Christopher Ruddy's Perspective: Fasten your seatbelts — here’s what will likely happen on Jan. 1, 2013:
At the strike of the new year, all of the Bush-era tax cuts will automatically and fully expire, and taxpayers across the income spectrum will be hit with the largest tax hike in history.
They won't be fully renewed if President Obama wins re-election because he is holding those cuts hostage to his demand that rates on wealthier taxpayers be returned to Clinton-era rates of as much as 39.6 percent.
Vice President Joe Biden has been on the campaign stump bragging they won't be renewed out of "fairness" — Obama wants to punish the rich.
It's true that the rich will get hit with higher taxes, but the Bush tax cuts affect almost all tax-paying income earners.
Also set to expire is a 2-percentage point temporary payroll tax cut. And, at the same time, a new set of taxes arising from the implementation of Obamacare is set to kick in.
All those tax increases — plus $109 billion in automatic cuts in government spending that are mandated to begin at the beginning of the year thanks to legislation signed by Obama — form a combination known as a “fiscal cliff” that could send the country sliding back into recession or depression.
These looming automatic tax increases should have been a major issue in this year’s presidential election, to the detriment of Obama’s re-election effort. But I didn’t see it.
And, the facts about Obama's economic record are not in the forefront: some 12.5 million Americans officially unemployed, millions more underemployed, gasoline prices twice as high as they were when Obama entered the White House, the slowest economic growth for any recovery, an unfixed housing crisis, and more disturbing data.
Despite these facts, Obama has held the front-runner status during most of the campaign.
If Obama does win, he will have just one person to thank: Federal Reserve Chairman Ben Bernanke. Bernanke’s quantitative easing policies created the additional “stimulus” that Obama wanted and made him palatable to swing voters.
The Fed recently announced QE3, the third round of quantitative easing that will buy $40 billion worth of mortgage-backed securities from banks each month to pump the economy full of liquidity to keep interest rates low and spur recovery.
But this policy is widely known as printing money out of thin air.
The low interest rates allow banks and corporations to borrow money at zero or close to zero rates. They, in turn, use this free money to buy up securities and government debt at higher rates, making fortunes for themselves.
Those who have access to the free money are big winners. The losers are savers who are receiving effectively negative rates on their money in banks and all Americans who value the soundness of the dollar.
At first blush, Bernanke's policies seem to be working.

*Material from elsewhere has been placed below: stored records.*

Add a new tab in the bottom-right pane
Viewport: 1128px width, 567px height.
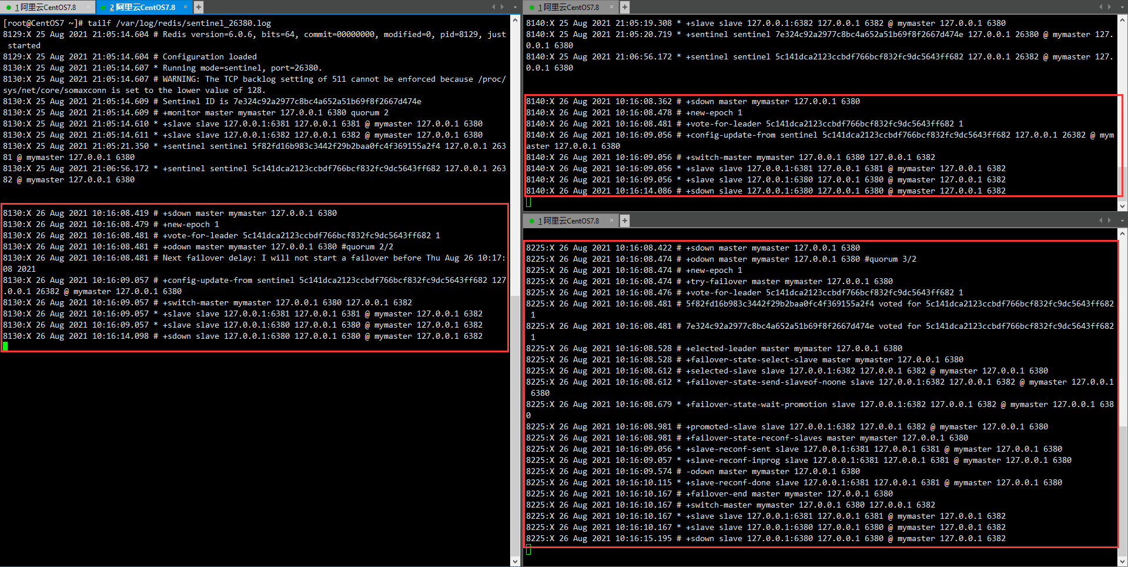pos(625,221)
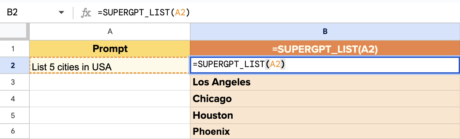Click the orange =SUPERGPT_LIST(A2) header cell
Viewport: 460px width, 139px height.
[x=325, y=49]
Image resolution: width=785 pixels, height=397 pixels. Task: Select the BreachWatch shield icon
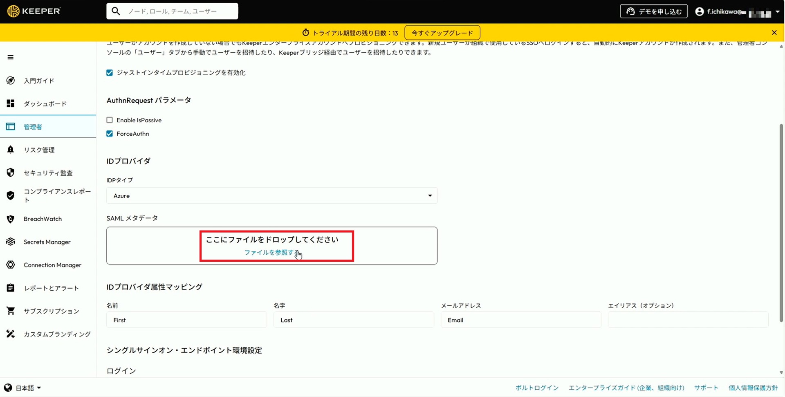pos(11,219)
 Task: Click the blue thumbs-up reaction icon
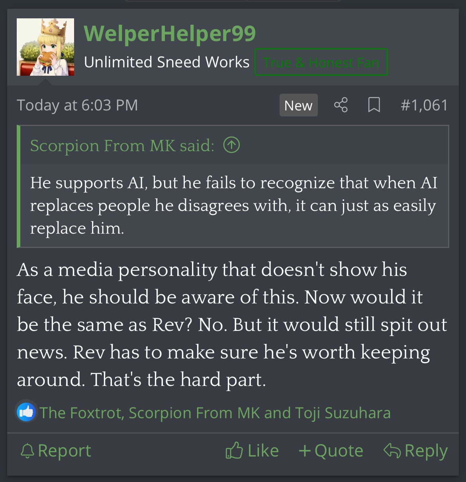(x=26, y=412)
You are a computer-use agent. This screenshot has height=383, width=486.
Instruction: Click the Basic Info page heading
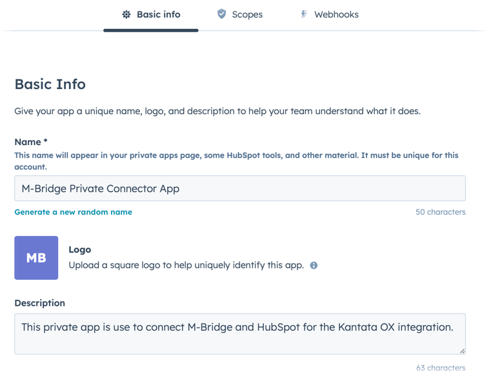click(50, 84)
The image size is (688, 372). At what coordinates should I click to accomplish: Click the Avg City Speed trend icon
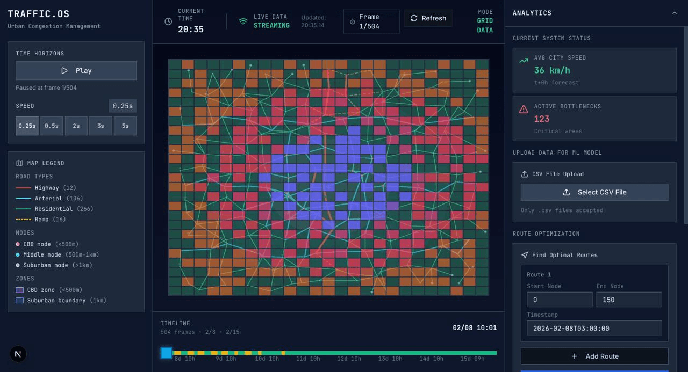tap(524, 61)
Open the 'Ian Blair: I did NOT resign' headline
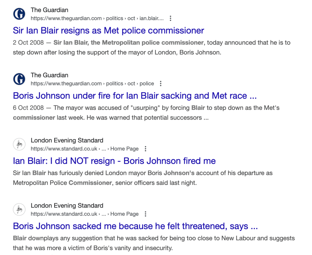Viewport: 312px width, 255px height. pos(114,161)
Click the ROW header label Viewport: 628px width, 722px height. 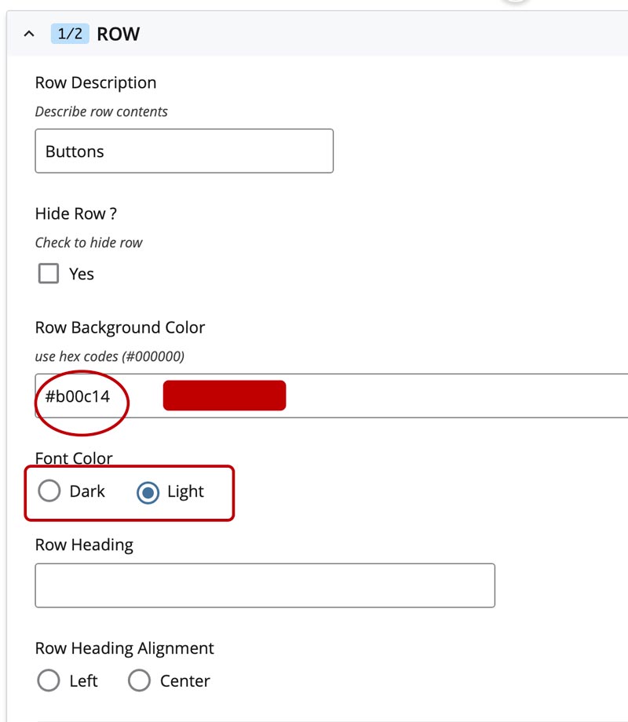click(118, 34)
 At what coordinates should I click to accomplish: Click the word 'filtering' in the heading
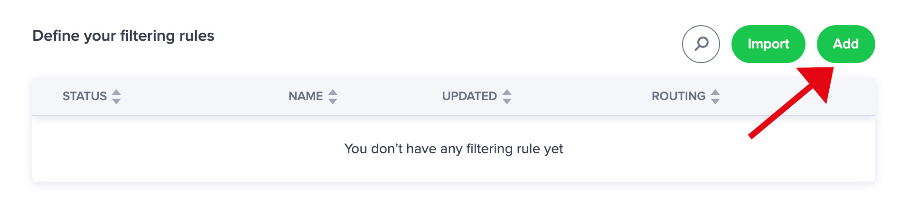148,36
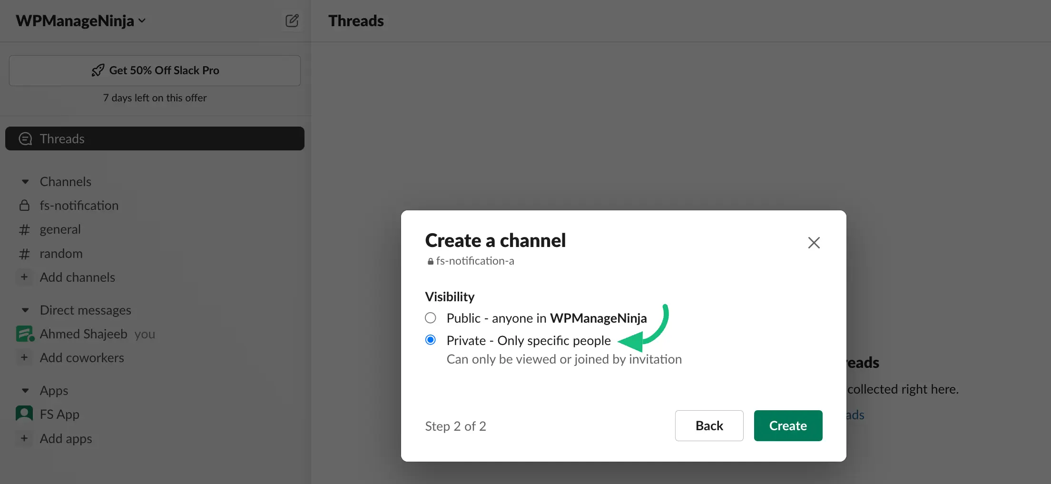Click the rocket icon in Slack Pro offer

tap(98, 70)
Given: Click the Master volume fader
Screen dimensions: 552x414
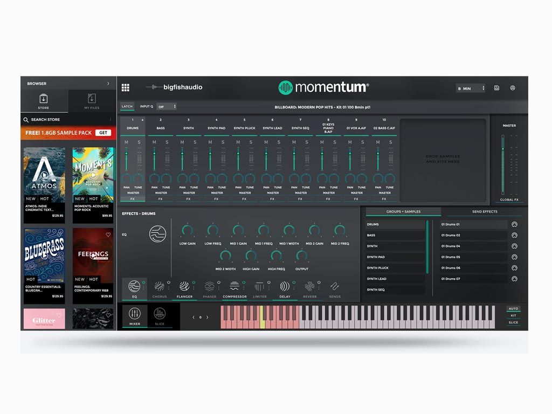Looking at the screenshot, I should [x=502, y=149].
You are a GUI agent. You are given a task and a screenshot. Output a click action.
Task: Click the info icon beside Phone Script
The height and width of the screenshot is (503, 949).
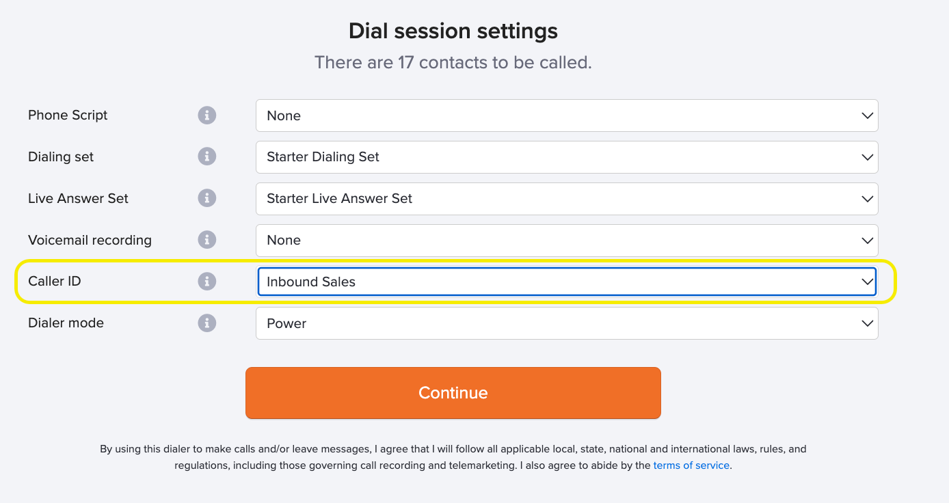(x=207, y=115)
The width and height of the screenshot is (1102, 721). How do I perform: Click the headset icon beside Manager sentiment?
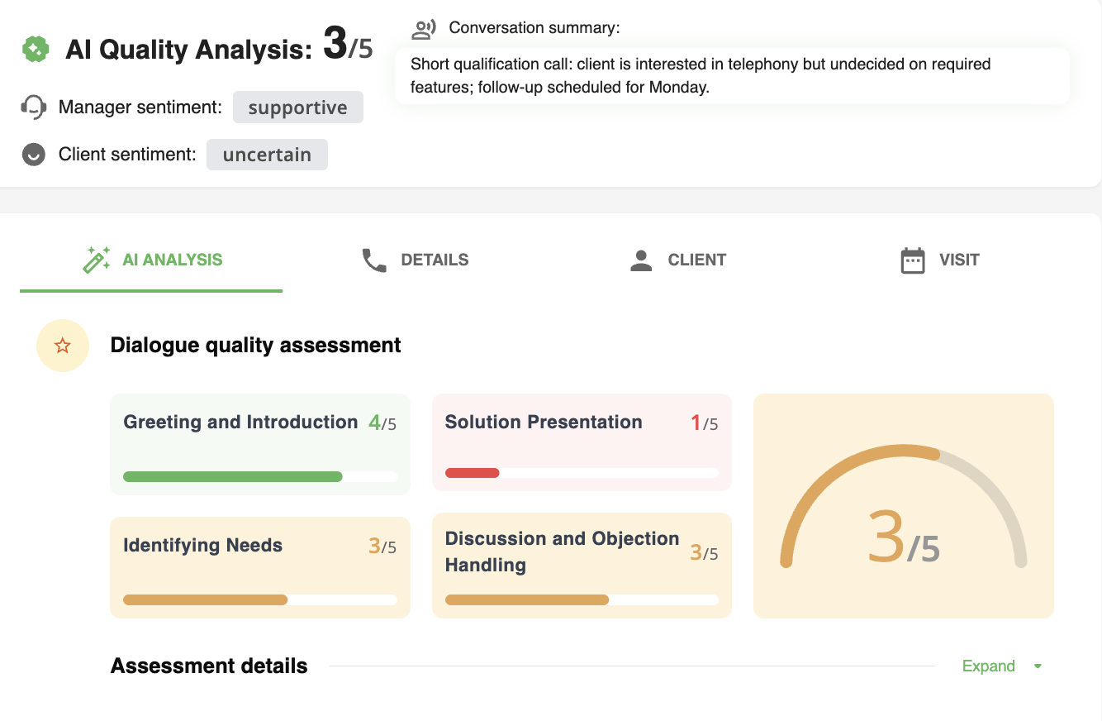pos(34,107)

They have created a phony stock rally as the Dow hovers around its peak before the 2008 crash. With rates low and starved for yield at banks, investors are forced to put money into the stock market. Market prices rise and people feel wealthier.
Billionaire mogul Sam Zell recently said the Dow Jones industrial average, currently around 13,500, could likely fall more than 4,000 points if corporate and economic fundamentals truly reflected share prices. “Based on the fiscal cliff and all of the headwinds, the stock market should be at 9,000 and not 14,000,” he told CNBC. “We’re seeing too much capital chasing too few opportunities. We’re creating artificial numbers.”
Zell says that even if Congress does manage to steer the country away from the fiscal cliff, uncertainty over how much businesses of all sizes will be paying in taxes will keep expansion and hiring at bay. What we need is sound spending, not automatic spending cuts, and sound monetary policy, not fiscal gimmicks like Bernanke’s “stimulus” efforts.
Last year, for example, the Fed created money and bought 61 percent of the government debt.
This model is not only unsustainable, it creates pure inflation, which Milton Friedman in his seminal work on inflation, “Money Mischief,” argued.
For the moment, the Fed policy is helping Obama's re-election.
Low interest rates for mortgages and Obama’s Home Affordable Refinance Program (HARP) that gives homeowners with mortgages, even those 5 percent larger than the value of their homes, the ability to cheaply re-finance, is the main way Obama has staved off political disaster for himself.
But there is no free lunch. Someone will pay. Sadly, it's taxpayers like you and me who denominate our wealth in dollars.